START Stored data

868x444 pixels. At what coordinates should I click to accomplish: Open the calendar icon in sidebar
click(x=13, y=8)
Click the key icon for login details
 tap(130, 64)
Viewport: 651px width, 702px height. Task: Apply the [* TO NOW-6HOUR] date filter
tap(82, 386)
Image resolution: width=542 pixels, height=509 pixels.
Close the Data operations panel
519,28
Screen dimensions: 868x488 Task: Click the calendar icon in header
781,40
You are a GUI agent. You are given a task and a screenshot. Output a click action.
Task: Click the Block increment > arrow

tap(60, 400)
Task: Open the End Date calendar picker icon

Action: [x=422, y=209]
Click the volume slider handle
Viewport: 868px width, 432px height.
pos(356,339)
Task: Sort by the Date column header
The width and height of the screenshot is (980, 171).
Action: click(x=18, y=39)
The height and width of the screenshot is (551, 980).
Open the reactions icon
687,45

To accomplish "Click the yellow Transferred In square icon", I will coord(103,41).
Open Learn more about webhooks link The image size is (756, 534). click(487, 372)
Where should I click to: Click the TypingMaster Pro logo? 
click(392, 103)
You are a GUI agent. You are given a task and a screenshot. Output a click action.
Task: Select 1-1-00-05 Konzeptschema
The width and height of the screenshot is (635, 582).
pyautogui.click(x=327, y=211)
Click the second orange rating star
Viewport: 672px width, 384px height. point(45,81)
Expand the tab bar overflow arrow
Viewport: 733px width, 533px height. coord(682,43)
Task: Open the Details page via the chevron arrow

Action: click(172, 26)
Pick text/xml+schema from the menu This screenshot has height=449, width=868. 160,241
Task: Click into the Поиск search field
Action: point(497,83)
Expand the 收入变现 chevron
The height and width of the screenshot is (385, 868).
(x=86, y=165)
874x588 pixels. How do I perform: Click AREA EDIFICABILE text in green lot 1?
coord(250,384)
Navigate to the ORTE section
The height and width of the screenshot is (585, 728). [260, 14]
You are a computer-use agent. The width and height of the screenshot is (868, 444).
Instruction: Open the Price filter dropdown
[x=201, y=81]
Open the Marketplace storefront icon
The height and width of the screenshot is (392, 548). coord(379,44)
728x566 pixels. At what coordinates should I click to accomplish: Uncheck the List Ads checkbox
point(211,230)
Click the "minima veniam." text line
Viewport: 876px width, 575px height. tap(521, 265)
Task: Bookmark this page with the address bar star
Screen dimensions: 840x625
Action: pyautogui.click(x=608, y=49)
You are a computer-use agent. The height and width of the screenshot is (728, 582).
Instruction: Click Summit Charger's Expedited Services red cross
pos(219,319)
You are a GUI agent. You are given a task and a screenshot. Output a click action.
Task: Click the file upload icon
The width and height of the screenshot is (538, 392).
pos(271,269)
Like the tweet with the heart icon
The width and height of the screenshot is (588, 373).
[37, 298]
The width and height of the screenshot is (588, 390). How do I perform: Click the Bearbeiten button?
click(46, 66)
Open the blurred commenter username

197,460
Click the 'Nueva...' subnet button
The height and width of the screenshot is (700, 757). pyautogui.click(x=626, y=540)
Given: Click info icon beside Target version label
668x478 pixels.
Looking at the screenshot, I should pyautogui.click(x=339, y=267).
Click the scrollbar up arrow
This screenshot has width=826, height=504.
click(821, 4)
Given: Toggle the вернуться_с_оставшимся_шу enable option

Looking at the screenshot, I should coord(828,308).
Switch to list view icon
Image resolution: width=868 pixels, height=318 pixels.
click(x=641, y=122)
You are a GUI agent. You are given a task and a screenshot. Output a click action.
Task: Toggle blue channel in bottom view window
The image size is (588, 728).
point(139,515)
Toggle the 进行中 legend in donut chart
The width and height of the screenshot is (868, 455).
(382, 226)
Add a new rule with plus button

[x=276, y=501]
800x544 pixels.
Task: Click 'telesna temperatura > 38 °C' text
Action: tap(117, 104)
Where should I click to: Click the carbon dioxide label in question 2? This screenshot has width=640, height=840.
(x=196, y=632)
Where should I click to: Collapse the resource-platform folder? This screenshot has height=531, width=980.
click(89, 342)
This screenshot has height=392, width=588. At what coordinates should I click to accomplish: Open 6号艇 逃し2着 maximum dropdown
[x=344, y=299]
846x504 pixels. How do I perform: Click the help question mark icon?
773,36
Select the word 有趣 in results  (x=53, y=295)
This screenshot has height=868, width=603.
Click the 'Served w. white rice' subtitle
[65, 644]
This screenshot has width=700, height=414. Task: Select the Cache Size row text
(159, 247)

END Stored data

**Exercise instructions**
Go through the entries above and report each line with the string "computer" in it.

**Response area**
You are a computer-use agent. The width and height of the screenshot is (868, 444).
You are a computer-use agent. The height and width of the screenshot is (728, 582).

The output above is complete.